By doing so, we’ve ignored the 80 to 90 percent of schools that are good, and lost opportunities to make them great, Mazany said.
“If…we think about schools as needing to improve—not needing to be closed—then we focus the system’s resources on support and development,” Mazany told civic and business leaders at a speech at the City Club.
January is the month when the school district typically announces school closings, which teachers and parents from some schools have fought bitterly. Mazany said CPS hasn’t determined a timeline for closings—but he didn’t rule them out
In fact, he said Chicago would have to address declining enrollment. Over the past decade, Chicago schools have lost about 20,000 students. But the system has been adding schools, many of them charters. Mazany says Chicago needs to do a comprehensive facilities inventory —and make the case to parents that some schools should be closed.
“Every building represents dollars in bricks and mortar that could go to dollars in the classroom for student instruction,” he said.

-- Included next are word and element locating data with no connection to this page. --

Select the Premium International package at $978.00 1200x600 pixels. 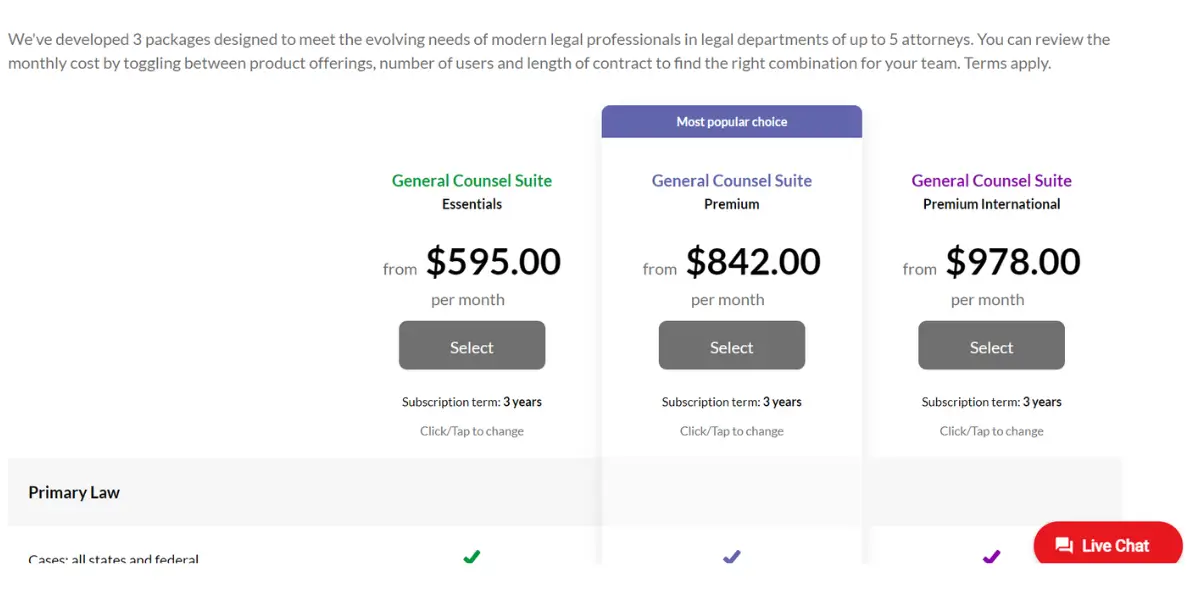[992, 345]
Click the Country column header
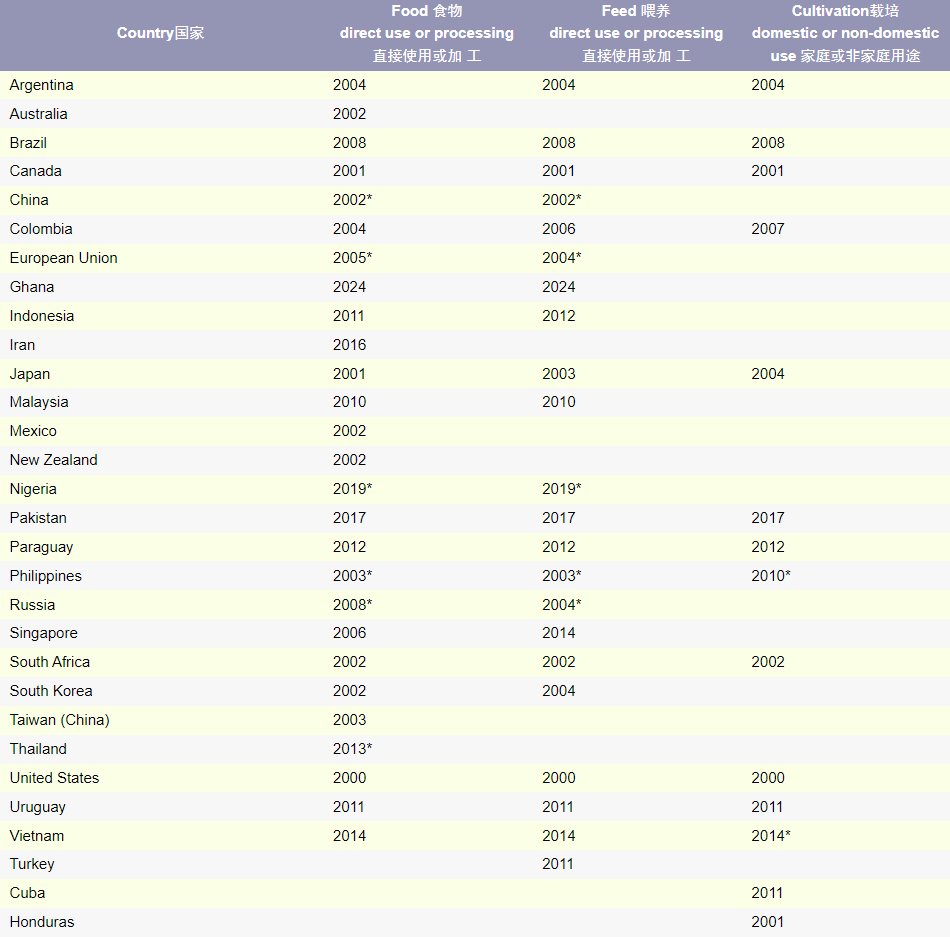The width and height of the screenshot is (950, 937). pos(160,33)
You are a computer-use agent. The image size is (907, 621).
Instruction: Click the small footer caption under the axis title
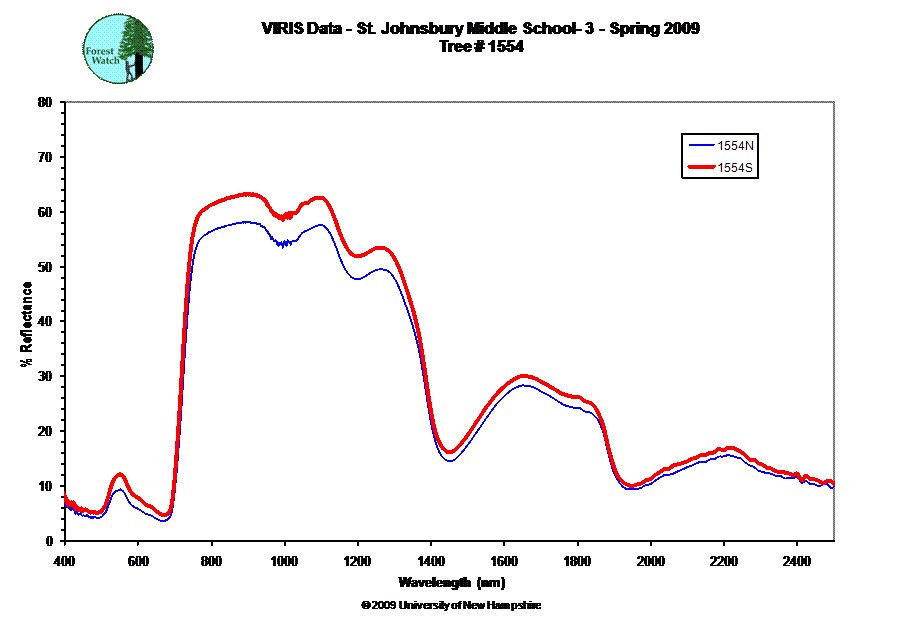tap(450, 605)
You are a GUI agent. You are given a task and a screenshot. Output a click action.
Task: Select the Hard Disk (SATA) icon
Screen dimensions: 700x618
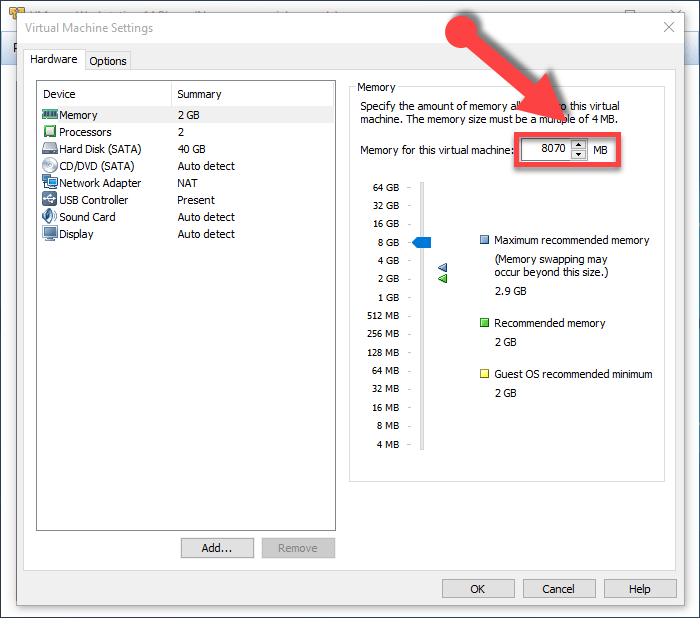point(50,149)
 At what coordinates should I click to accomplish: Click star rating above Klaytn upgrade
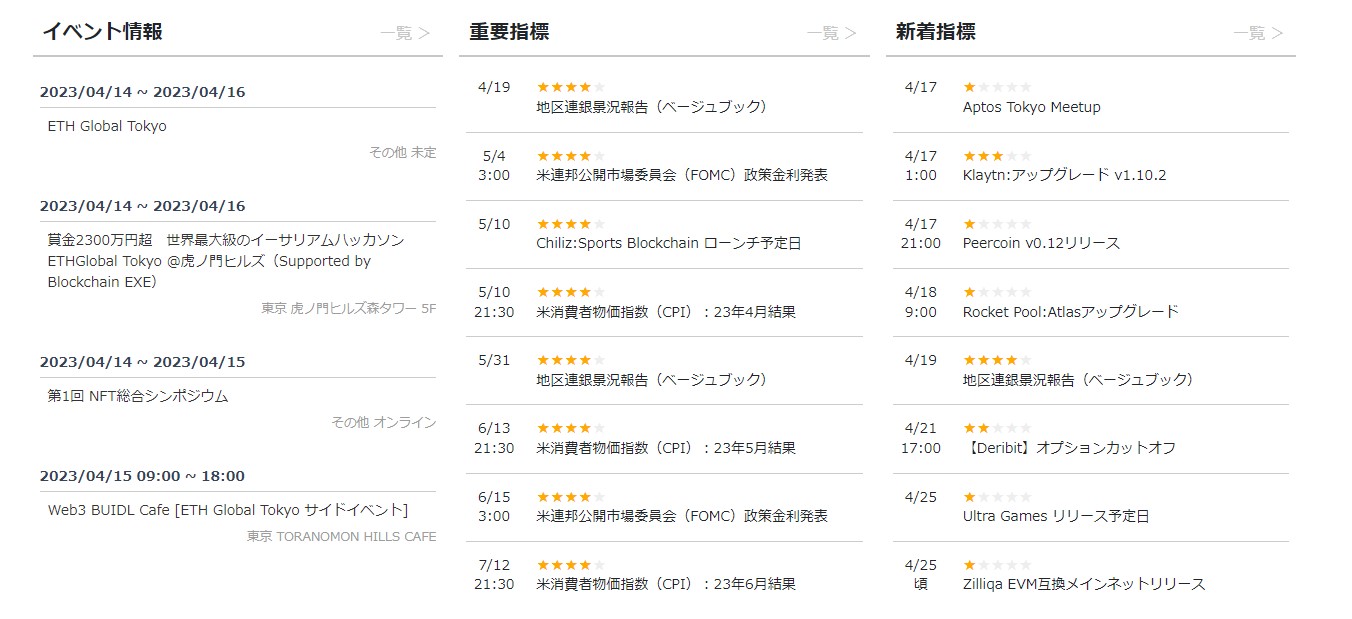(996, 156)
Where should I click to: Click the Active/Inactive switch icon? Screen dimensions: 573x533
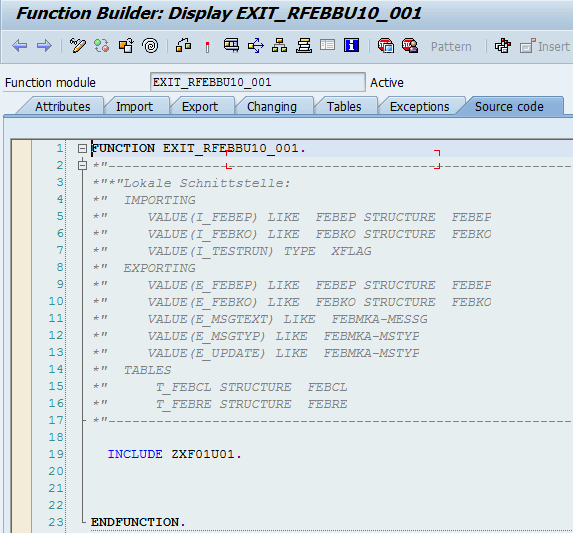point(102,46)
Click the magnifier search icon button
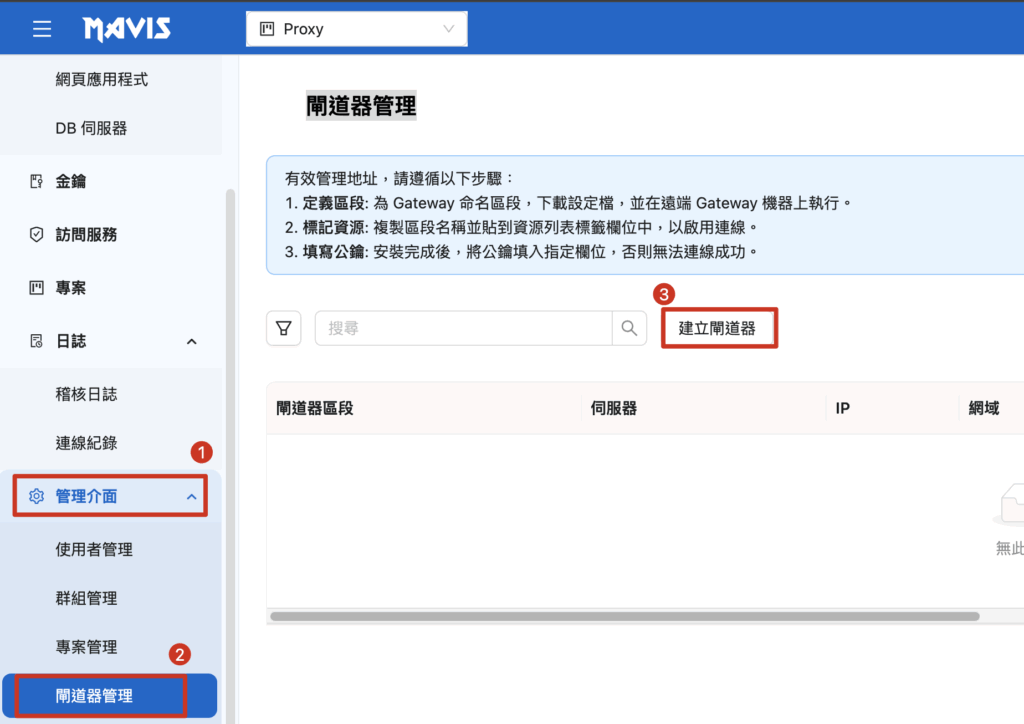Image resolution: width=1024 pixels, height=724 pixels. (629, 328)

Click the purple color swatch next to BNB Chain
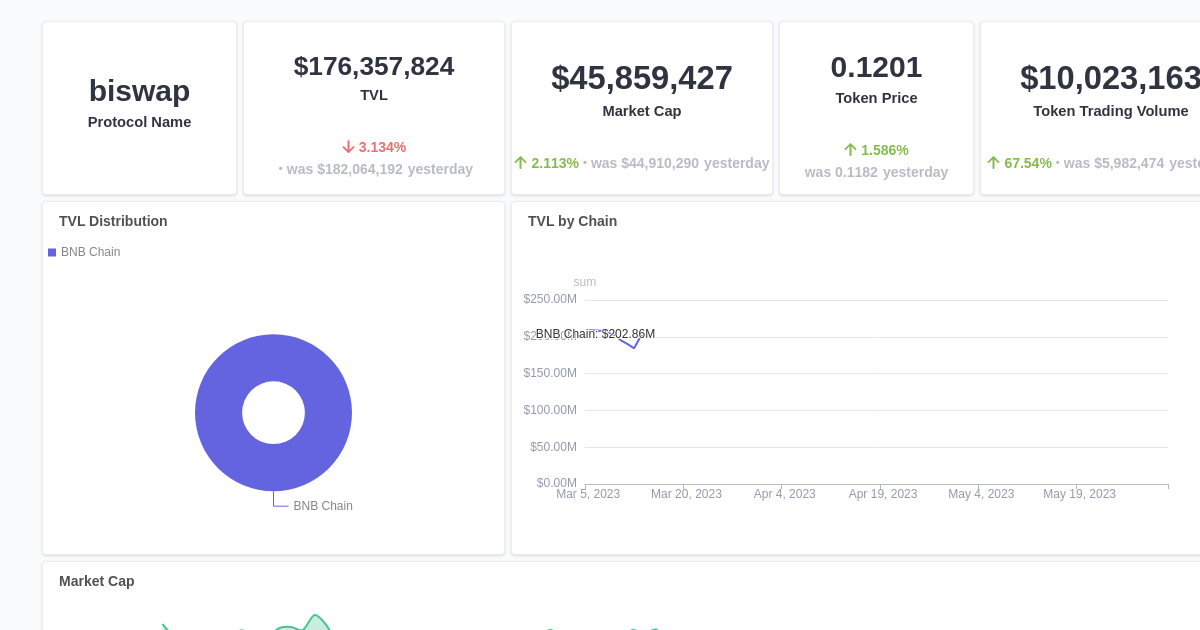[x=52, y=252]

Mazany was appointed by Mayor Richard M. Daley to head the schools in November and is on loan from his position as head of the Chicago Community Trust.
Much of Mazany’s address focused on the United States’ position globally in terms of economic output and educational attainment. He said global competition demands that schools that have been inching forward now “leap frog” to become the right schools for the time we live in.
That means restoring a full dose of arts and civics, Mazany said. “We so narrowed the curriculum focus, that we lost the essence of our education system.”
And he took a swipe at standardized testing, saying “you can’t fatten a chicken by weighing it.”
After his address, Mazany hinted he’d support controversial legislation in Springfield that would limit teachers’ right to strike.
“So many of our students count on schools for their nutrition, for safe environments, for enrichment. … we would put a lot of young people at risk if we were to have to close schools for a prolonged period of time,” Mazany told reporters.
Chicago’s last teachers strike was in 1987.
But Mazany said his first priority is to secure more state funding for Chicago schools. He called last year’s round of budget cuts “brutal” and said a repeat would be “devastating.”